##### EXERCISE MATERIAL #####

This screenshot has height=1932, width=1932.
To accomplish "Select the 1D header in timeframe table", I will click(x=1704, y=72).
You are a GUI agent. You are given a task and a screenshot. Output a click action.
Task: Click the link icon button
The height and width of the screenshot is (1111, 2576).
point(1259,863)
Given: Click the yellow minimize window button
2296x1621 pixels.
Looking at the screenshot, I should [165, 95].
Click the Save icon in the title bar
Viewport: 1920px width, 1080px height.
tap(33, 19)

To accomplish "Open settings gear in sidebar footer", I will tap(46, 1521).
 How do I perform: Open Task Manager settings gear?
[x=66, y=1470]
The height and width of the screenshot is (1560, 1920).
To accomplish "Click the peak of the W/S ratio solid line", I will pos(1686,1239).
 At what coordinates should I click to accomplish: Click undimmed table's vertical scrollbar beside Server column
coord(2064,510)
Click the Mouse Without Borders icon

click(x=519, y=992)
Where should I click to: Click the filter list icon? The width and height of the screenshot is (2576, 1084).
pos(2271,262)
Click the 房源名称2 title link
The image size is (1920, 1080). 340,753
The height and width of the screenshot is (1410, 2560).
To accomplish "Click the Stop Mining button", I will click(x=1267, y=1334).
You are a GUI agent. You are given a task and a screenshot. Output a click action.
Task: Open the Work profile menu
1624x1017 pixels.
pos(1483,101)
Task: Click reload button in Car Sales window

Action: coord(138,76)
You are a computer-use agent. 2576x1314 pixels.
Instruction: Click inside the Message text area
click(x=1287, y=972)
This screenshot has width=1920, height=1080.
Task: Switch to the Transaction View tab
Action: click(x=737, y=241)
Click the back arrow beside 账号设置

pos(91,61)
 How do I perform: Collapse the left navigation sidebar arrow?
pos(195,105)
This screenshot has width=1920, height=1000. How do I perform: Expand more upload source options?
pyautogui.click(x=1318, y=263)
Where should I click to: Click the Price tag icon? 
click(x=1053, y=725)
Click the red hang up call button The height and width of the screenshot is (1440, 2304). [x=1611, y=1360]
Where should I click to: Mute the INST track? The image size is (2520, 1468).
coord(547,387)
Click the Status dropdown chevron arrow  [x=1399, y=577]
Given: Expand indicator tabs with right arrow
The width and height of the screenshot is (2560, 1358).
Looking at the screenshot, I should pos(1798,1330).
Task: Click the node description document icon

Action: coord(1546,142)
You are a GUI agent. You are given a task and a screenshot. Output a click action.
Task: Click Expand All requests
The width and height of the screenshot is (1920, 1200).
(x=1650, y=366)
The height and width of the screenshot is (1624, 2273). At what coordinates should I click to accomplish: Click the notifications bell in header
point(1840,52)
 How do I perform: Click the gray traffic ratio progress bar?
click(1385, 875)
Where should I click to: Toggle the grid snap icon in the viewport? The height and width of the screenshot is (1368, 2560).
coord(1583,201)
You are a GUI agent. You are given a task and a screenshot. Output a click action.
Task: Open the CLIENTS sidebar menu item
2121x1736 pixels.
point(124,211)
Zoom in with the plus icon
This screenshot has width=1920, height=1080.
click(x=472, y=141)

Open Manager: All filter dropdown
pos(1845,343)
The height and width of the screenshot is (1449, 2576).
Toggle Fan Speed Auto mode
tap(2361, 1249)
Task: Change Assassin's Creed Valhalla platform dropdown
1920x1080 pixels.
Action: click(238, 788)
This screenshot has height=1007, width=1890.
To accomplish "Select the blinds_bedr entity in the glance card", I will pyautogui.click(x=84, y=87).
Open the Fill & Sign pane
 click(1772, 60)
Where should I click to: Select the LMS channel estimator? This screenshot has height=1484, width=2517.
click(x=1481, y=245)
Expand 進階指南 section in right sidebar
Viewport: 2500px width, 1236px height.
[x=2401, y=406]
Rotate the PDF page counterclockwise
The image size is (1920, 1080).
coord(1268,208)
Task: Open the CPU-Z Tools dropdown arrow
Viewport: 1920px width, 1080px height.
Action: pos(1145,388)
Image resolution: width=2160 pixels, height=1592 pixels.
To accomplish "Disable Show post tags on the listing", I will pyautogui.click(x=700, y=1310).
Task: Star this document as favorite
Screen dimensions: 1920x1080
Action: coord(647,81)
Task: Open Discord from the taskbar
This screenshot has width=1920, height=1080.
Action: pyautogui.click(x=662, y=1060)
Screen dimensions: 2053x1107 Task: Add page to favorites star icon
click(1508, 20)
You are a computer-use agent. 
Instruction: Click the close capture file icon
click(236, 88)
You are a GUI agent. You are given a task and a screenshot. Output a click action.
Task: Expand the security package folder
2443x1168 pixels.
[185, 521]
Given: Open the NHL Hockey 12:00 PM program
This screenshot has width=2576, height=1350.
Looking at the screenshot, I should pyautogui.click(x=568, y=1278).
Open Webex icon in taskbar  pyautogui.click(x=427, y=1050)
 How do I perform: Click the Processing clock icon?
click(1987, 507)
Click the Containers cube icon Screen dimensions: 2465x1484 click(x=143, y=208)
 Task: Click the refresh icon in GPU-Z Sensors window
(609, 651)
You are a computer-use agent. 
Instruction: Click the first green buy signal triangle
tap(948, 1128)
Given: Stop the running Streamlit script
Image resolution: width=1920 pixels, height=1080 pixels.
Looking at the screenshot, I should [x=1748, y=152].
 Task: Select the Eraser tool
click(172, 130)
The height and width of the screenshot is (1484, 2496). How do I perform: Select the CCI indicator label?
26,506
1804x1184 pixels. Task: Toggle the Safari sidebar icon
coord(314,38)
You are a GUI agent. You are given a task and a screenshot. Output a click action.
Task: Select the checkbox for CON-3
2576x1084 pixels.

#####

● TASK DESCRIPTION:
The lines to show are those in the data above that include "Stop".

● REPLY TO THE TASK:
To accomplish "Click the Stop Mining button", I will click(x=1267, y=1334).
Given: Stop the running Streamlit script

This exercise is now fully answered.